Your objective -> In the records below, begin at the line that has "The height and width of the screenshot is (734, 1013)." and stop after the line that has "is (507, 226)."; quote those lines verbatim and nothing more.

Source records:
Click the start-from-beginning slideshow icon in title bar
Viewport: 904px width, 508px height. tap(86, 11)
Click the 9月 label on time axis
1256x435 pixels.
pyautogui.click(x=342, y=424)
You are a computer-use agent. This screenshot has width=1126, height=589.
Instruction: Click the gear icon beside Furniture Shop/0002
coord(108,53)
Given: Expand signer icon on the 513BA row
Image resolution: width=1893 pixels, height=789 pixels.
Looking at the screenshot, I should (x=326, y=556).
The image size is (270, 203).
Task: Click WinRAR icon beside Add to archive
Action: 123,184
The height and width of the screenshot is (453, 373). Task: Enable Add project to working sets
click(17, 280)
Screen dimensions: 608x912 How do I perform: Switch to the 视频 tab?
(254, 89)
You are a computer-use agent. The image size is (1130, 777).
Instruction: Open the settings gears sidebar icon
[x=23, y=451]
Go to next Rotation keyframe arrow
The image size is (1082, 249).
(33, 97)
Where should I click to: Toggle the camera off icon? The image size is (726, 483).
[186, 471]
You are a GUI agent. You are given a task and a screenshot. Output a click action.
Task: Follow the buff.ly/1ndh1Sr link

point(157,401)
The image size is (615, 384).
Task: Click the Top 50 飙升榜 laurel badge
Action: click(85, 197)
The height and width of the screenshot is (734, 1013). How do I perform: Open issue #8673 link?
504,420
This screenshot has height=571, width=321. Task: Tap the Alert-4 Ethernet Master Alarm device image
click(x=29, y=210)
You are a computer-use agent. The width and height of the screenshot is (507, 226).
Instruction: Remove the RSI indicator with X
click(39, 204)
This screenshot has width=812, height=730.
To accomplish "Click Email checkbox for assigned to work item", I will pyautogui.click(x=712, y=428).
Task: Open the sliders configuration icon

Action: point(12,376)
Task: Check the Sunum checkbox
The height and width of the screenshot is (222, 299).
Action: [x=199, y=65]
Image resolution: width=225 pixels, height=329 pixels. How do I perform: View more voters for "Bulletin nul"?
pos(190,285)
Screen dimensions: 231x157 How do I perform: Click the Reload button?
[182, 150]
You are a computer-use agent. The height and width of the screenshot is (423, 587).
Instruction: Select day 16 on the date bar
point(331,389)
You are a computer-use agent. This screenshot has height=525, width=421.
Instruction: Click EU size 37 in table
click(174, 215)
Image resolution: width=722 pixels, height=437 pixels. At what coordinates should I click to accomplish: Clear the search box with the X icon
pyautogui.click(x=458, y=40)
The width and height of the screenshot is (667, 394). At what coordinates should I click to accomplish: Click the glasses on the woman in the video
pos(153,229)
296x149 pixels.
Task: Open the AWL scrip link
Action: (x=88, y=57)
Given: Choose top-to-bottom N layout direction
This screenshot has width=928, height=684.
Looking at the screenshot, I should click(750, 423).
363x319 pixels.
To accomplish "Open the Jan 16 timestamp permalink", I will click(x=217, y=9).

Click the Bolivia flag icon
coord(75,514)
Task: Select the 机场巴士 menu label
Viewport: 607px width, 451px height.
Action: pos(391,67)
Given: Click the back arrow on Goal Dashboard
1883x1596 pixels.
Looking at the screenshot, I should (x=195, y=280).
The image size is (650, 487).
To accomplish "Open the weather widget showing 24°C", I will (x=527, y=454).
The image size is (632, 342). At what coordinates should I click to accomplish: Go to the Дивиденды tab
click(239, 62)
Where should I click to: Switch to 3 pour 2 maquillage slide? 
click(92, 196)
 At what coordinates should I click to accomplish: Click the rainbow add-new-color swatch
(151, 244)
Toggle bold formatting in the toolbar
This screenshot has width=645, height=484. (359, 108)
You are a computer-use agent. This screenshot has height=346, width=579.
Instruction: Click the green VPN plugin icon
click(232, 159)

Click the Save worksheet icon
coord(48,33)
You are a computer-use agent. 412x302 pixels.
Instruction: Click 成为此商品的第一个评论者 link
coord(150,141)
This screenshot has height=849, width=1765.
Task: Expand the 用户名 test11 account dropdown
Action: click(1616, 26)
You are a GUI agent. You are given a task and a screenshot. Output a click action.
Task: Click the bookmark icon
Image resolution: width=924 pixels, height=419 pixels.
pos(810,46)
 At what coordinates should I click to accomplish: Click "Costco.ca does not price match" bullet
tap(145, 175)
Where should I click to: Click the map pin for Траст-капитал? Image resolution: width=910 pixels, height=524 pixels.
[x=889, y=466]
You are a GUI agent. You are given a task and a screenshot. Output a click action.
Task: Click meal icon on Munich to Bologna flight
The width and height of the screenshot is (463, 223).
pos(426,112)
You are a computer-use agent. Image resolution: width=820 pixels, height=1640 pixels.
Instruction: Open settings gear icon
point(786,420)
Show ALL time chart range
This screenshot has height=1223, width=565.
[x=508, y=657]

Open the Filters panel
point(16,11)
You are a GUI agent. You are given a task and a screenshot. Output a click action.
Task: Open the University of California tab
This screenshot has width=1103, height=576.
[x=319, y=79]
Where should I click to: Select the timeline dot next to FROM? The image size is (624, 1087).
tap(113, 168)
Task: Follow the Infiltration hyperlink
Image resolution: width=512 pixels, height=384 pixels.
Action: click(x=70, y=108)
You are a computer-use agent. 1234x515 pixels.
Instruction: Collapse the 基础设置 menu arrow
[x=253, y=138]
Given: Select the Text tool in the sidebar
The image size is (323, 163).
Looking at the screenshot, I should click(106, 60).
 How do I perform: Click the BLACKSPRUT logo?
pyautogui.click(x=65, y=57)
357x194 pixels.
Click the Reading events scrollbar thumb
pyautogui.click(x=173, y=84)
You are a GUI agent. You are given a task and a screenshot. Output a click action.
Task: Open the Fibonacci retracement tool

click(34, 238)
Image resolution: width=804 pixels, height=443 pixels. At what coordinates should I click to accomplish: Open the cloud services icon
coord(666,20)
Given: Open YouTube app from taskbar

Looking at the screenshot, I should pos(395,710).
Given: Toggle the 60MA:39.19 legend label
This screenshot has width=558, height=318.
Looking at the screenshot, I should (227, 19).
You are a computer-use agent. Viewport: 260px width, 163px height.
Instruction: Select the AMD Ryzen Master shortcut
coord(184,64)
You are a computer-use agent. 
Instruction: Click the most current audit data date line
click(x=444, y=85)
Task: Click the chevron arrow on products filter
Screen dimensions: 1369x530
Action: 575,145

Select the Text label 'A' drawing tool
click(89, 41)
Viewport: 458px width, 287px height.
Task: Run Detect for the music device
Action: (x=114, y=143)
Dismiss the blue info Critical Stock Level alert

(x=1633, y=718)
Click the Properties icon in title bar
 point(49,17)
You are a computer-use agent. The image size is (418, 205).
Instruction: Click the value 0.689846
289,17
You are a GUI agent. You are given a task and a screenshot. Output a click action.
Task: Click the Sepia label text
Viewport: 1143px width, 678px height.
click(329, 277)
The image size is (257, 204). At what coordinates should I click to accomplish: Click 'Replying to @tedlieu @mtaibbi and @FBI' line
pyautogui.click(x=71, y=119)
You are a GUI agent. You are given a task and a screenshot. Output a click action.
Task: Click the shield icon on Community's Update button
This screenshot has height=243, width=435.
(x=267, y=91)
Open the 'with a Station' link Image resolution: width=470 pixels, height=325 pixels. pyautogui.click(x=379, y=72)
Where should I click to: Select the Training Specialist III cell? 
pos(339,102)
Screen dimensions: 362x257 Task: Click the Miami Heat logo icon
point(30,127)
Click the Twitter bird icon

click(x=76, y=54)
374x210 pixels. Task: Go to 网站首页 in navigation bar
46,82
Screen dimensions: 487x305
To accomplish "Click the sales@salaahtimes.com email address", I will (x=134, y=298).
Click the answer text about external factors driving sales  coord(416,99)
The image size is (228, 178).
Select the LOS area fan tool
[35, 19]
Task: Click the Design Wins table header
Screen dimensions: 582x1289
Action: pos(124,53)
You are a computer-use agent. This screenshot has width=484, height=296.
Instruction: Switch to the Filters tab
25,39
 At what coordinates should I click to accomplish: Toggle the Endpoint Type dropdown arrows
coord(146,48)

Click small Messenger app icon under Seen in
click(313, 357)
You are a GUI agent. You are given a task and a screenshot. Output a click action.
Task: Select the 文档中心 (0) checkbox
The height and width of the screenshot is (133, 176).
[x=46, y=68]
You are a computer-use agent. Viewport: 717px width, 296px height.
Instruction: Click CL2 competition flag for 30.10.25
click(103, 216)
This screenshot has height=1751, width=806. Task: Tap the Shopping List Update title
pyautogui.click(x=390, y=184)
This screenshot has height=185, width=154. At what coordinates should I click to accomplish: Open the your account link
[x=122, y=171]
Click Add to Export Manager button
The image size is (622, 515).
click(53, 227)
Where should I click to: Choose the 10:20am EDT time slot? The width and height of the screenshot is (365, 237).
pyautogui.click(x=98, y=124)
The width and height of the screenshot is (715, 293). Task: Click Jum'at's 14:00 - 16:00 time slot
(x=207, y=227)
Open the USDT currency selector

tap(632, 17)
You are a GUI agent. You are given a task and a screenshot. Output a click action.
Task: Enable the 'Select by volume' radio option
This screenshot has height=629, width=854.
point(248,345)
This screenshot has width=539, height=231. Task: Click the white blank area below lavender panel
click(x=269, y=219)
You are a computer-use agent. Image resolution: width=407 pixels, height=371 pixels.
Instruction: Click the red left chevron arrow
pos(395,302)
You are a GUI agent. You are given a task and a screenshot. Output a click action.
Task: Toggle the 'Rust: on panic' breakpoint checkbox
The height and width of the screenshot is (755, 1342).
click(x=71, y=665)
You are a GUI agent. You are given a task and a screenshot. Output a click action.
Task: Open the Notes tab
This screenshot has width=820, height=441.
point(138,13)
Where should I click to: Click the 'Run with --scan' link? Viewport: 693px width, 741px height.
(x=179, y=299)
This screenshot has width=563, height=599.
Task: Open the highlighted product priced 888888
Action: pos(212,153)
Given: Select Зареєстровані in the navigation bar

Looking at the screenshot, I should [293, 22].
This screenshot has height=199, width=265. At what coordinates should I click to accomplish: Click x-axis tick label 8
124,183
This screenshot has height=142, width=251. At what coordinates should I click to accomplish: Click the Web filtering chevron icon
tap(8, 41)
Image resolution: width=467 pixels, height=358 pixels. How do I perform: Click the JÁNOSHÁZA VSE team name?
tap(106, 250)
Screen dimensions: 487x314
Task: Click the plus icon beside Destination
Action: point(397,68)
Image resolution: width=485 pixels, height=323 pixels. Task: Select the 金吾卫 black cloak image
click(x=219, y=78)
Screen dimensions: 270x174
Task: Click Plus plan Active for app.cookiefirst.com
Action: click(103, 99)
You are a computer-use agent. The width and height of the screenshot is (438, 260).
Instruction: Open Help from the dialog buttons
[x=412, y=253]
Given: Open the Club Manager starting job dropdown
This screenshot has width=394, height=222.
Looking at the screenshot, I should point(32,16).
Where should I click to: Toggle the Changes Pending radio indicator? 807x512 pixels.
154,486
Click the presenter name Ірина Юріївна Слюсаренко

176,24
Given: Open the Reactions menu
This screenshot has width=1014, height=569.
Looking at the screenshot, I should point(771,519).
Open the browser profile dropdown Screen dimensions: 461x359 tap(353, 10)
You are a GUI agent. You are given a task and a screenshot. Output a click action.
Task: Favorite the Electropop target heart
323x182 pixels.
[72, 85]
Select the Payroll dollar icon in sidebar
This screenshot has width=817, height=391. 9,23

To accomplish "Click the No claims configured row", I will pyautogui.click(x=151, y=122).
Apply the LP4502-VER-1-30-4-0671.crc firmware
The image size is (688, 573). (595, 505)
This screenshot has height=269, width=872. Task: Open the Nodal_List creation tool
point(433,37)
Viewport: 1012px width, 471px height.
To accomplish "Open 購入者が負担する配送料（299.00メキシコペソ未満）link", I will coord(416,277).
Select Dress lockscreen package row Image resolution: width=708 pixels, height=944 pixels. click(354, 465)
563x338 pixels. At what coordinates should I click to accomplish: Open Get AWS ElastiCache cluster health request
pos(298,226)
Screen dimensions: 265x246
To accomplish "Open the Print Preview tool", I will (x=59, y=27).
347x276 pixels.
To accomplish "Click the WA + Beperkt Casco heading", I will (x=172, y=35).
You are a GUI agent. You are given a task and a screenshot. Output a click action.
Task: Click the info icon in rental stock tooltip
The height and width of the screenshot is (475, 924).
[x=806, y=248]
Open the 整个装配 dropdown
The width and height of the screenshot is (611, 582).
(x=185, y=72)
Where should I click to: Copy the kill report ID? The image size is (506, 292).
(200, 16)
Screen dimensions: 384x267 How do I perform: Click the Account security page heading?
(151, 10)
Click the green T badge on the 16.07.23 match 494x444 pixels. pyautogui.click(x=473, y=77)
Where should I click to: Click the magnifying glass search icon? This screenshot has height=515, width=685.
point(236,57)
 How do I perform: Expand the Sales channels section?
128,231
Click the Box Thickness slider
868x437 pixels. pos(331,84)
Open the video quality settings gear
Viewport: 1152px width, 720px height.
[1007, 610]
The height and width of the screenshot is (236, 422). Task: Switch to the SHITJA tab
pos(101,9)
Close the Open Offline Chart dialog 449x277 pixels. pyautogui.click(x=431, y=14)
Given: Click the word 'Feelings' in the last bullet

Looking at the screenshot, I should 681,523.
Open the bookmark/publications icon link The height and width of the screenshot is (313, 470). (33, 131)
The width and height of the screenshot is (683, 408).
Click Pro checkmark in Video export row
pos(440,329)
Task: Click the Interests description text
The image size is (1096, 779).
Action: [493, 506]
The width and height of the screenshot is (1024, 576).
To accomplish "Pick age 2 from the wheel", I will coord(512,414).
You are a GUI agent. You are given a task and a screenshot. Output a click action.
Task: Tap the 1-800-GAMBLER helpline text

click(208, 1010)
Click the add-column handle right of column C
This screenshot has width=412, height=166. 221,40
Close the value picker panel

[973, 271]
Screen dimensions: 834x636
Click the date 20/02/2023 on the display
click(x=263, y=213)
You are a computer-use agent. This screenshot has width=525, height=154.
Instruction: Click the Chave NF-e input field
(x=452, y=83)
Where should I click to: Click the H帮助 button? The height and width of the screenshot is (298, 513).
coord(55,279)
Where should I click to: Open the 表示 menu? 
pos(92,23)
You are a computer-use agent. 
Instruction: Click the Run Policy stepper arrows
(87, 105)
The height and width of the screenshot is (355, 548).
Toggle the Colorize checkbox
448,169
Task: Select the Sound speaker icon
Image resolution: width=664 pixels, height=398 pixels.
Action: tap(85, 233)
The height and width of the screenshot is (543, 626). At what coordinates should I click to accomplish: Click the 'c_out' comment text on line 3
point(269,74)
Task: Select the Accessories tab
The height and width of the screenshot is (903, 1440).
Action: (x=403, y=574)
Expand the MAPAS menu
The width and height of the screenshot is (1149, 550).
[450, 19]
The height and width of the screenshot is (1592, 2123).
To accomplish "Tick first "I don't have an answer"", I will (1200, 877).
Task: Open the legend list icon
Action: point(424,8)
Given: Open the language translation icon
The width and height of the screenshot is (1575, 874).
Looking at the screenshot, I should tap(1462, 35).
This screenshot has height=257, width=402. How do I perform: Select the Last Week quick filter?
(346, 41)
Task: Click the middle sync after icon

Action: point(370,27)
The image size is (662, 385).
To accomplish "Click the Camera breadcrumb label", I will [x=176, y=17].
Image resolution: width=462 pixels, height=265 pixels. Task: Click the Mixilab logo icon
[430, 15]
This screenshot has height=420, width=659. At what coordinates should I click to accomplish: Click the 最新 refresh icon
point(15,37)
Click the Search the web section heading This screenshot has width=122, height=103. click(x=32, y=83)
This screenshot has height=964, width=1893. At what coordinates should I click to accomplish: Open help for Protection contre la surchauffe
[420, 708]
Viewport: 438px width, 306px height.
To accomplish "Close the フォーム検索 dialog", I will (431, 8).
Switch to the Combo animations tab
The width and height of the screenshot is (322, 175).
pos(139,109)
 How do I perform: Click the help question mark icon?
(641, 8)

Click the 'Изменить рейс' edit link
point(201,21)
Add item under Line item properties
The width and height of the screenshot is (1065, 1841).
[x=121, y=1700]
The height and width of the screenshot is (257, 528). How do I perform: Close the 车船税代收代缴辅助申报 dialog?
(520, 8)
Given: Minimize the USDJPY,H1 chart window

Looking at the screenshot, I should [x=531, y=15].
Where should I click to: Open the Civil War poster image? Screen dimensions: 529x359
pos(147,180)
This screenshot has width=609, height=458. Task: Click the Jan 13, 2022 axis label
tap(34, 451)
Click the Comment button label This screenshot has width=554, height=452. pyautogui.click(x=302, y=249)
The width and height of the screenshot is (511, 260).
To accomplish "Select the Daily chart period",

Solved problem ->
The height and width of the screenshot is (734, 1013). How do I perform: Open issue #8673 link?
504,420
This screenshot has height=571, width=321. Task: Tap the Alert-4 Ethernet Master Alarm device image
click(x=29, y=210)
You are a computer-use agent. The width and height of the screenshot is (507, 226).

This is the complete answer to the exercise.